Certo gli atleti non passavano le giornate a trangugiare costate o a sbronzarsi, ed integravano la dieta, date le necessità energetiche derivate da un allenamento durissimo, con infusi di erbe tra cui sembra vi fosse una bevanda fatta con i semi di fieno greco (trigonella foenum-graecum), pianta conosciuta per le sue naturali proprietà anabolizzanti, non esistendo allora i famigerati e nocivi prodotti dopanti di sintesi.

Nella palestra trovavano posto non solo gli adulti, ma anche i giovani ed i giovanissimi

La cosa non era certo nuova, nell’antico Egitto i bambini si allenavano in esercizi di lotta e destrezza.

In Grecia la pratica, che in Egitto era ristretta alla classe sociale dei nobili più vicini al Faraone, divenne pubblica e fin dalla tenera età i bambini erano chiamati ad iniziare i giochi di lotta e di confronto ludico.

Il Maestro, che doveva aver superato i quarant’anni d’età, doveva istruire i suoi allievi alle tecniche di combattimento e curarne la preparazione fisica ed alimentare con particolare riguardo.

La preparazione precisa ed intensa era necessaria poiché si trattava di combattimenti estremamente completi che richiedevano un eccellente stato fisico, coraggio e notevole acume tattico/strategico, dato che si poteva lottare e combattere anche a terra.

Il Pancrazio fu la forma di combattimento totale senza armi più cruento e micidiale ideata dall’uomo

La disciplina venne diffusa in diverse zone dell’Europa proprio dai greci e dai romani tanto che l’Imperatore Silla dopo che la Grecia (nel 146 a.C.) era passata sotto il dominio di Roma, volle nell’80 a.C. Tenere a Roma le Olimpiadi con tutte le gare di Pancrazio e lotta.
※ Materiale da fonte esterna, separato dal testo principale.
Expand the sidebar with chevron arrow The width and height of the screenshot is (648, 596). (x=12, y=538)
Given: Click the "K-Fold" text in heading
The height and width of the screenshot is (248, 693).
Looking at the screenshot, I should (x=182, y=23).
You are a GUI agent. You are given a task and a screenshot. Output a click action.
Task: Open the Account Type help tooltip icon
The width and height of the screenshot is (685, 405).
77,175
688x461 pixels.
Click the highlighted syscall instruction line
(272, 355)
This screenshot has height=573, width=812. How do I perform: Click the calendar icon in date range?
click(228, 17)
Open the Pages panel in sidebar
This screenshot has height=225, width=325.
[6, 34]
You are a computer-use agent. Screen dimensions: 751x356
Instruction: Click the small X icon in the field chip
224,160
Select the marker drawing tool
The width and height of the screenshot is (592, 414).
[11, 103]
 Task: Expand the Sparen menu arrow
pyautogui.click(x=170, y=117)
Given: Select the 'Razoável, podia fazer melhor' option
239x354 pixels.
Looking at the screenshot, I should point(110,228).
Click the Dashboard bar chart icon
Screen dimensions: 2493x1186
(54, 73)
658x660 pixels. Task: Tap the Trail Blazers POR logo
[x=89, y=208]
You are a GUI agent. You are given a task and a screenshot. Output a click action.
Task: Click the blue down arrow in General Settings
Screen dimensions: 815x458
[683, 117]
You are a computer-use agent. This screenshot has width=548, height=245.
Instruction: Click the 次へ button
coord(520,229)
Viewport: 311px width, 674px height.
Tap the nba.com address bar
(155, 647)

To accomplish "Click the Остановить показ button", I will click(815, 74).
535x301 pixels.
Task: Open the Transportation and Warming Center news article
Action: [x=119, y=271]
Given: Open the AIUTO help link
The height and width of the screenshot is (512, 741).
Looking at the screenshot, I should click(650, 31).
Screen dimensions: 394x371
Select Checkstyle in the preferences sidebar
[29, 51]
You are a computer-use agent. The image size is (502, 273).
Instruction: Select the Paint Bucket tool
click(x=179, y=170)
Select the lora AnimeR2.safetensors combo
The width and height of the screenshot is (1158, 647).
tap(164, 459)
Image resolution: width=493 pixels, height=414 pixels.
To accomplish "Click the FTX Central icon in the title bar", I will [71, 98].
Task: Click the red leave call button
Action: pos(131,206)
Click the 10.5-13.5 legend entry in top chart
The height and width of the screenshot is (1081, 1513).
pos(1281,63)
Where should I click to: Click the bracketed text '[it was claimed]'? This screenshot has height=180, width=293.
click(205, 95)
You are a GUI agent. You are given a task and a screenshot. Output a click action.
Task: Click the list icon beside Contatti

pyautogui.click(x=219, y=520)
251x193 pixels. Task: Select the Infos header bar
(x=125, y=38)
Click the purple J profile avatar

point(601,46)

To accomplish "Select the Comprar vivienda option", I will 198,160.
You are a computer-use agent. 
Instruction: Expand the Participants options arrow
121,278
Campioni di Pancrazio furono non solo nativi della Grecia, ma anche provenienti da Alessandria, da Antiochia in Siria, Egitto e Armenia e in diverse occasioni furono vincitori atleti provenienti dalla penisola italiana.

Lo fu Brito, il primo re dei britanni, che secondo la leggenda era un fuoriuscito troiano, compagno d’armi dell’iliaco un Corineo che fondò la Cornovaglia, come racconta il dottor Alberto Cougner nel suo libro “Pugilato e Lotta per la Difesa Personale“ del 1898.

Sempre Cougner scrive:

Gli stessi pastori brettoni, gaelici ed armoricani continuano tuttora ad essere i più famosi lottatori e pugilisti, così pure gli scozzesi o higlanders moderni, che nei loro clan tengono in onore il westriling (lotta corpo a corpo) e il boxing, oltre alla danza pirrica dei claymors e il getto dei martellio aber, come per i discoboli greci“

È plausibile che proprio il Pancrazio sia matrice di molte tecniche e strategie diffusisi in Occidente e sviluppatesi in varie forme.

Il cornish hug, tecnica di sgambetto anche il modo di portare i colpi del primo Boxing con i pugni verticali, che vedremo praticati anche nel pugilato venatico, sono una caratteristica del Pancrazio e così pure prese alle gambe sui calci, azioni di controllo articolare che ritroviamo nel gioco stretto di scuola medioevale germanica e italiana.

Note

Bibliografia

  • Alberto Cougner “Pugilato e lotta per la difesa personale: box inglese e francese” Milano, Hoepli, 1898.